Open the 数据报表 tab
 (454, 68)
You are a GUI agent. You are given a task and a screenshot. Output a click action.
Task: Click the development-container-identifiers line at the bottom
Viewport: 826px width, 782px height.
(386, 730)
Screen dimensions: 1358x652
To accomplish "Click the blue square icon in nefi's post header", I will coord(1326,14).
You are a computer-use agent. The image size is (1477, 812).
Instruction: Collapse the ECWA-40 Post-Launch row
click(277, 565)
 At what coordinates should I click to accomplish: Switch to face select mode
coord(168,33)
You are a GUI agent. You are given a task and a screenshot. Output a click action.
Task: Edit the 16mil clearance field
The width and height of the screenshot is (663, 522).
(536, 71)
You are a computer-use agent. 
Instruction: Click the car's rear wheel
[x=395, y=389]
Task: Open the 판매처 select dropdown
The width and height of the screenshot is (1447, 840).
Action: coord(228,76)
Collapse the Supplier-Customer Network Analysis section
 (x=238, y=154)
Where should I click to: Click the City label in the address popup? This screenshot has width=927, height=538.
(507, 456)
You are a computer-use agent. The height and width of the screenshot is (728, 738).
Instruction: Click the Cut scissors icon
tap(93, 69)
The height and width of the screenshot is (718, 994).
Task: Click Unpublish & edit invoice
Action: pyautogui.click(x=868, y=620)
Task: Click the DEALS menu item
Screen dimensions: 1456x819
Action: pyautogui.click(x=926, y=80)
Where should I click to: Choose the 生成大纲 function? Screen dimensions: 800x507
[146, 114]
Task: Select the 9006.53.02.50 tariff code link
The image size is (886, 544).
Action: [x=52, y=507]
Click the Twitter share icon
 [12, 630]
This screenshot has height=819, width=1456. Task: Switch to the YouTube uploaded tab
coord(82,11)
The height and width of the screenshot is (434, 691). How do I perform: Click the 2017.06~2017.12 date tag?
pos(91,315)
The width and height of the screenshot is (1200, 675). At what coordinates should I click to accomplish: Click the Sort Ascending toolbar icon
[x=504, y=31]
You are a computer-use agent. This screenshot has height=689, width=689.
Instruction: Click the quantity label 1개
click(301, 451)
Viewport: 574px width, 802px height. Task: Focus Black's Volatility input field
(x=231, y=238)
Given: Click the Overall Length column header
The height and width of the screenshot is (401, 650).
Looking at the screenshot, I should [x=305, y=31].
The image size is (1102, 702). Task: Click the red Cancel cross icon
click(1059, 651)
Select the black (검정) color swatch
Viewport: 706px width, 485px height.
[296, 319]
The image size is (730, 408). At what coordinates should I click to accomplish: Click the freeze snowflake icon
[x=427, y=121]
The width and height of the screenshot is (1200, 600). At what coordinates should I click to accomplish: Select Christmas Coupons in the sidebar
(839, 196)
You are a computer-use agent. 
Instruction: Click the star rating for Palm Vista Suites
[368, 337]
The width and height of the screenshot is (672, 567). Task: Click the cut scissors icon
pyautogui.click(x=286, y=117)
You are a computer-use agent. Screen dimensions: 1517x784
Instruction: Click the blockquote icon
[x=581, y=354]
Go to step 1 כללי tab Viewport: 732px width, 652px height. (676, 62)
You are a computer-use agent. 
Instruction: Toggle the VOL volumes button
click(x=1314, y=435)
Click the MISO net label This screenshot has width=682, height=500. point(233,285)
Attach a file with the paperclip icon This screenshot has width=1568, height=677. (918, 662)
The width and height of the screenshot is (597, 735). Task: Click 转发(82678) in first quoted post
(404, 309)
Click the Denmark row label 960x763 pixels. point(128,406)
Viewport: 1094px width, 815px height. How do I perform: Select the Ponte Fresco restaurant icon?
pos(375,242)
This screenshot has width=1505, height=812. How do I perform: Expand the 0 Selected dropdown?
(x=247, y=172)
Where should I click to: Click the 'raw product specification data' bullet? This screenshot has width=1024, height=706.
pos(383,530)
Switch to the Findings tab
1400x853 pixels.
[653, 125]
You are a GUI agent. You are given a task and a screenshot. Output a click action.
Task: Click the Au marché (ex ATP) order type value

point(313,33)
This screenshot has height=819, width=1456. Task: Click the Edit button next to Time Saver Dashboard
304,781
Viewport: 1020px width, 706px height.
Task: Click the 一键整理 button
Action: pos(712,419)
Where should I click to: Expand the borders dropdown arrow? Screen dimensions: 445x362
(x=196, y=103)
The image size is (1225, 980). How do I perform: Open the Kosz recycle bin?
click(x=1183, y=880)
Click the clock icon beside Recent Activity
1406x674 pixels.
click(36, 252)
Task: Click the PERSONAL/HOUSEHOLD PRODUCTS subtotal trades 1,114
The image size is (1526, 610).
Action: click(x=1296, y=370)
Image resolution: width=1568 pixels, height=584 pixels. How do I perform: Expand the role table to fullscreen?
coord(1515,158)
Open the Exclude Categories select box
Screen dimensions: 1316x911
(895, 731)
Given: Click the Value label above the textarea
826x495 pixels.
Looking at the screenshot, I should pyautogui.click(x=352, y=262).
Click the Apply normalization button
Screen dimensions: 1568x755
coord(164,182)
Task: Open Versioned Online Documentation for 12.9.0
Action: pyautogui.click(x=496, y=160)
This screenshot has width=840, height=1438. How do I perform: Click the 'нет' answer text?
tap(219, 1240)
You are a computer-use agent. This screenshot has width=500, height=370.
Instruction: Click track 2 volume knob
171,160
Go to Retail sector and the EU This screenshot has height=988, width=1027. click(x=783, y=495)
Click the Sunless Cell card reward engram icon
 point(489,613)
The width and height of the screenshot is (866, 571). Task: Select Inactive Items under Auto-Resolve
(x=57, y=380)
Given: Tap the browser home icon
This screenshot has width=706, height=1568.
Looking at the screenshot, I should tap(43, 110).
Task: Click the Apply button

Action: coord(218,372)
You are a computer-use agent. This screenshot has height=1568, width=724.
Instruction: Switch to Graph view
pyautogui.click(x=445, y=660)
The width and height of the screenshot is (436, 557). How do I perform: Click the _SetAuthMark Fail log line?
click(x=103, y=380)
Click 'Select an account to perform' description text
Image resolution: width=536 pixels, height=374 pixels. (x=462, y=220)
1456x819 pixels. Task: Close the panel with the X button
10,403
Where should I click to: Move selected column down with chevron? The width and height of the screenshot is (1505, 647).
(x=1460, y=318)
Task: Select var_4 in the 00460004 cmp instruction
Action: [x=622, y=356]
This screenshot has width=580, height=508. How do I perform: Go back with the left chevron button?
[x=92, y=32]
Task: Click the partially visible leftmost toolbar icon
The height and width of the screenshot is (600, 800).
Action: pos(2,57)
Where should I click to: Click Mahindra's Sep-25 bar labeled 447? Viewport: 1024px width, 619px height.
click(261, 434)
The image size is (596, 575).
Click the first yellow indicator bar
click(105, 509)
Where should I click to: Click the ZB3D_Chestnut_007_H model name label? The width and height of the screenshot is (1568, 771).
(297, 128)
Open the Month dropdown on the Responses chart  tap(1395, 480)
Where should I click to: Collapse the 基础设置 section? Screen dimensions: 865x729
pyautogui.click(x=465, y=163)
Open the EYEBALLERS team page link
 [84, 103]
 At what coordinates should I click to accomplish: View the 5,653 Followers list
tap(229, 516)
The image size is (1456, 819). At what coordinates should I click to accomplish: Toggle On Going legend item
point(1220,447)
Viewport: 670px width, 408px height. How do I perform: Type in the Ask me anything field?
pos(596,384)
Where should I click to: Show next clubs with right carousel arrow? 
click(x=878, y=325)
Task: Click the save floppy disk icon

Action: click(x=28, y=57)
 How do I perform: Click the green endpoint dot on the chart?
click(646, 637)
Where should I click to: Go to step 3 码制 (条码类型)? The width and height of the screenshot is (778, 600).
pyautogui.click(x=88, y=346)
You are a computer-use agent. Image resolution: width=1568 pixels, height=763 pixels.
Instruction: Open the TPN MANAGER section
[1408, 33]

====

Update the items above by changing every "computer-use agent" to "desktop automation assistant", and leave every other part of them as it is.

EXERCISE RESPONSE:
Open the 数据报表 tab
 (454, 68)
You are a GUI agent. You are given a task and a screenshot. Output a click action.
Task: Click the development-container-identifiers line at the bottom
Viewport: 826px width, 782px height.
(386, 730)
Screen dimensions: 1358x652
To accomplish "Click the blue square icon in nefi's post header", I will coord(1326,14).
You are a desktop automation assistant. The image size is (1477, 812).
Instruction: Collapse the ECWA-40 Post-Launch row
click(277, 565)
 At what coordinates should I click to accomplish: Switch to face select mode
coord(168,33)
You are a GUI agent. You are given a task and a screenshot. Output a click action.
Task: Edit the 16mil clearance field
The width and height of the screenshot is (663, 522).
(536, 71)
You are a desktop automation assistant. 
Instruction: Click the car's rear wheel
[x=395, y=389]
Task: Open the 판매처 select dropdown
The width and height of the screenshot is (1447, 840).
Action: coord(228,76)
Collapse the Supplier-Customer Network Analysis section
 (x=238, y=154)
Where should I click to: Click the City label in the address popup? This screenshot has width=927, height=538.
(507, 456)
You are a desktop automation assistant. The height and width of the screenshot is (728, 738).
Instruction: Click the Cut scissors icon
tap(93, 69)
The height and width of the screenshot is (718, 994).
Task: Click Unpublish & edit invoice
Action: pyautogui.click(x=868, y=620)
Task: Click the DEALS menu item
Screen dimensions: 1456x819
Action: pyautogui.click(x=926, y=80)
Where should I click to: Choose the 生成大纲 function? Screen dimensions: 800x507
[146, 114]
Task: Select the 9006.53.02.50 tariff code link
The image size is (886, 544).
Action: [x=52, y=507]
Click the Twitter share icon
 [12, 630]
This screenshot has height=819, width=1456. Task: Switch to the YouTube uploaded tab
coord(82,11)
The height and width of the screenshot is (434, 691). How do I perform: Click the 2017.06~2017.12 date tag?
pos(91,315)
The width and height of the screenshot is (1200, 675). At what coordinates should I click to accomplish: Click the Sort Ascending toolbar icon
[x=504, y=31]
You are a desktop automation assistant. This screenshot has height=689, width=689.
Instruction: Click the quantity label 1개
click(301, 451)
Viewport: 574px width, 802px height. Task: Focus Black's Volatility input field
(x=231, y=238)
Given: Click the Overall Length column header
The height and width of the screenshot is (401, 650).
Looking at the screenshot, I should [x=305, y=31].
The image size is (1102, 702). Task: Click the red Cancel cross icon
click(1059, 651)
Select the black (검정) color swatch
Viewport: 706px width, 485px height.
[296, 319]
The image size is (730, 408). At what coordinates should I click to accomplish: Click the freeze snowflake icon
[x=427, y=121]
The width and height of the screenshot is (1200, 600). At what coordinates should I click to accomplish: Select Christmas Coupons in the sidebar
(839, 196)
You are a desktop automation assistant. 
Instruction: Click the star rating for Palm Vista Suites
[368, 337]
The width and height of the screenshot is (672, 567). Task: Click the cut scissors icon
pyautogui.click(x=286, y=117)
You are a desktop automation assistant. Screen dimensions: 1517x784
Instruction: Click the blockquote icon
[x=581, y=354]
Go to step 1 כללי tab Viewport: 732px width, 652px height. (676, 62)
You are a desktop automation assistant. 
Instruction: Toggle the VOL volumes button
click(x=1314, y=435)
Click the MISO net label This screenshot has width=682, height=500. point(233,285)
Attach a file with the paperclip icon This screenshot has width=1568, height=677. (918, 662)
The width and height of the screenshot is (597, 735). Task: Click 转发(82678) in first quoted post
(404, 309)
Click the Denmark row label 960x763 pixels. point(128,406)
Viewport: 1094px width, 815px height. How do I perform: Select the Ponte Fresco restaurant icon?
pos(375,242)
This screenshot has width=1505, height=812. How do I perform: Expand the 0 Selected dropdown?
(x=247, y=172)
Where should I click to: Click the 'raw product specification data' bullet? This screenshot has width=1024, height=706.
pos(383,530)
Switch to the Findings tab
1400x853 pixels.
[653, 125]
You are a GUI agent. You are given a task and a screenshot. Output a click action.
Task: Click the Au marché (ex ATP) order type value

point(313,33)
This screenshot has height=819, width=1456. Task: Click the Edit button next to Time Saver Dashboard
304,781
Viewport: 1020px width, 706px height.
Task: Click the 一键整理 button
Action: pos(712,419)
Where should I click to: Expand the borders dropdown arrow? Screen dimensions: 445x362
(x=196, y=103)
The image size is (1225, 980). How do I perform: Open the Kosz recycle bin?
click(x=1183, y=880)
Click the clock icon beside Recent Activity
1406x674 pixels.
click(36, 252)
Task: Click the PERSONAL/HOUSEHOLD PRODUCTS subtotal trades 1,114
The image size is (1526, 610).
Action: click(x=1296, y=370)
Image resolution: width=1568 pixels, height=584 pixels. How do I perform: Expand the role table to fullscreen?
coord(1515,158)
Open the Exclude Categories select box
Screen dimensions: 1316x911
(895, 731)
Given: Click the Value label above the textarea
826x495 pixels.
Looking at the screenshot, I should pyautogui.click(x=352, y=262).
Click the Apply normalization button
Screen dimensions: 1568x755
coord(164,182)
Task: Open Versioned Online Documentation for 12.9.0
Action: pyautogui.click(x=496, y=160)
This screenshot has width=840, height=1438. How do I perform: Click the 'нет' answer text?
tap(219, 1240)
You are a desktop automation assistant. This screenshot has width=500, height=370.
Instruction: Click track 2 volume knob
171,160
Go to Retail sector and the EU This screenshot has height=988, width=1027. click(x=783, y=495)
Click the Sunless Cell card reward engram icon
 point(489,613)
The width and height of the screenshot is (866, 571). Task: Select Inactive Items under Auto-Resolve
(x=57, y=380)
Given: Tap the browser home icon
This screenshot has width=706, height=1568.
Looking at the screenshot, I should tap(43, 110).
Task: Click the Apply button

Action: coord(218,372)
You are a desktop automation assistant. This screenshot has height=1568, width=724.
Instruction: Switch to Graph view
pyautogui.click(x=445, y=660)
The width and height of the screenshot is (436, 557). How do I perform: Click the _SetAuthMark Fail log line?
click(x=103, y=380)
Click 'Select an account to perform' description text
Image resolution: width=536 pixels, height=374 pixels. (x=462, y=220)
1456x819 pixels. Task: Close the panel with the X button
10,403
Where should I click to: Move selected column down with chevron? The width and height of the screenshot is (1505, 647).
(x=1460, y=318)
Task: Select var_4 in the 00460004 cmp instruction
Action: [x=622, y=356]
This screenshot has width=580, height=508. How do I perform: Go back with the left chevron button?
[x=92, y=32]
Task: Click the partially visible leftmost toolbar icon
The height and width of the screenshot is (600, 800).
Action: pos(2,57)
Where should I click to: Click Mahindra's Sep-25 bar labeled 447? Viewport: 1024px width, 619px height.
click(261, 434)
The image size is (596, 575).
Click the first yellow indicator bar
click(105, 509)
Where should I click to: Click the ZB3D_Chestnut_007_H model name label? The width and height of the screenshot is (1568, 771).
(297, 128)
Open the Month dropdown on the Responses chart  tap(1395, 480)
Where should I click to: Collapse the 基础设置 section? Screen dimensions: 865x729
pyautogui.click(x=465, y=163)
Open the EYEBALLERS team page link
 [84, 103]
 At what coordinates should I click to accomplish: View the 5,653 Followers list
tap(229, 516)
The image size is (1456, 819). At what coordinates should I click to accomplish: Toggle On Going legend item
point(1220,447)
Viewport: 670px width, 408px height. How do I perform: Type in the Ask me anything field?
pos(596,384)
Where should I click to: Show next clubs with right carousel arrow? 
click(x=878, y=325)
Task: Click the save floppy disk icon

Action: click(x=28, y=57)
 How do I perform: Click the green endpoint dot on the chart?
click(646, 637)
Where should I click to: Go to step 3 码制 (条码类型)? The width and height of the screenshot is (778, 600).
pyautogui.click(x=88, y=346)
You are a desktop automation assistant. Image resolution: width=1568 pixels, height=763 pixels.
Instruction: Open the TPN MANAGER section
[1408, 33]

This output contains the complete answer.